Marie en Frederik Hartsen

MARIE VERLIEFD

 

Dan gaat het snel. Frederik, die als waarheidsridder niks achter de rug van zijn kersverse vrouw wil doen, laat Marie ook met haar corresponderen. Marie, inmiddels via de correspondentie met Frederik stevig verliefd, stemt daarin toe. Uiteraard loopt dat niet goed af, want Mary wordt steeds jaloerser. Mary, jaren ouder en als arm onderwijzeresje getrouwd met het rijke warhoofd Hartsen, vreesde dat hij zijn heil elders zou gaan zoeken. De plaatselijke dokter– het echtpaar kuurde toen in Soden bij Frankfurt– raadde aan daarmee op te houden want zo moest het tot een echtscheiding komen. Dat was de bedoeling nou ook weer niet, Frederik was geen echtbreker, vond hij.

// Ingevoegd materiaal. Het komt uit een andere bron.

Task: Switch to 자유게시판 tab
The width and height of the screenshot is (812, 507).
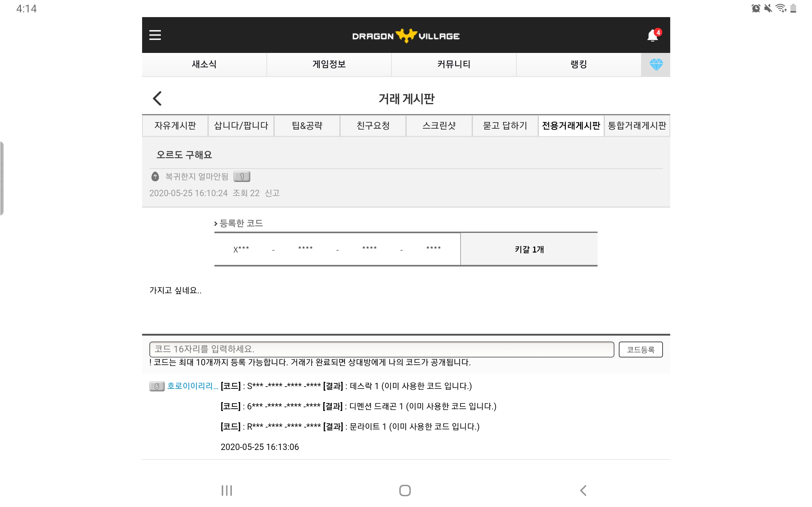Action: [x=175, y=126]
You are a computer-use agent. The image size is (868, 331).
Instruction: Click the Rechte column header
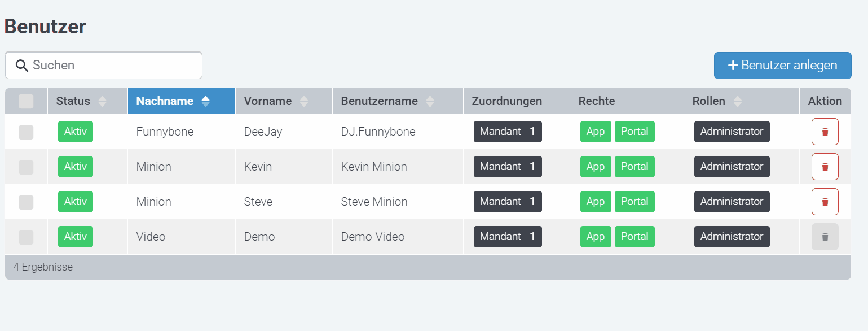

Zijn jongste broer kwam over om vrede te stichten en zag al gauw dat er maar één oplossing was: Fré moest breken met die Anderson. Zijn broer zag dat ook wel in en schreef Marie af. Maar plotseling gebeurt er iets onverwachts. Frederik krijgt via een gemeenschappelijke kennis een briefje van Agnes Anderson, waarin staat dat haar zuster Marie, die bij haar in Den Haag woont, een akelige, verontrustende  hoest heeft en niet rust tot ze Frederik heeft gezien. Agnes heeft haar geld gegeven om naar Soden te reizen, bekent ze. De laffe Fré durft haar niet zelf onder ogen te komen en vraagt zijn dokter om Marie geld aan te bieden om te verdwijnen en zo de zaak in der minne te schikken. Zo gebeurt. Wel mag Frederik van de dokter Marie één keer ontmoeten en dat is dan ook de eerste keer dat ze elkaar zien. Ze ‘vielen elkander niet tegen’, en Marie gaat terug naar Den Haag.

 

Frédéric Marie Anderson

Geboorte van Riekje Anderson

 

Intussen hebben echtgenote en broer het briefje van Agnes gevonden en ze willen Frederik krankzinnig laten verklaren, althans, daar is hij bang voor.  Fré grijpt een paraplu, een overjas en wat geld en vertrekt naar Marie in Nederland. Eind goed lijkt al goed, Marie en hij vluchten in juni 1869 naar Frankrijk, zwerven langs verschillende badplaatsen, tot ze neerstrijken in Pau bij de Pyreneeën. Daar wordt op 25 april 1870 hun zoon geboren, die de namen Frédéric Marie krijgt. Ze noemen hem Riekje.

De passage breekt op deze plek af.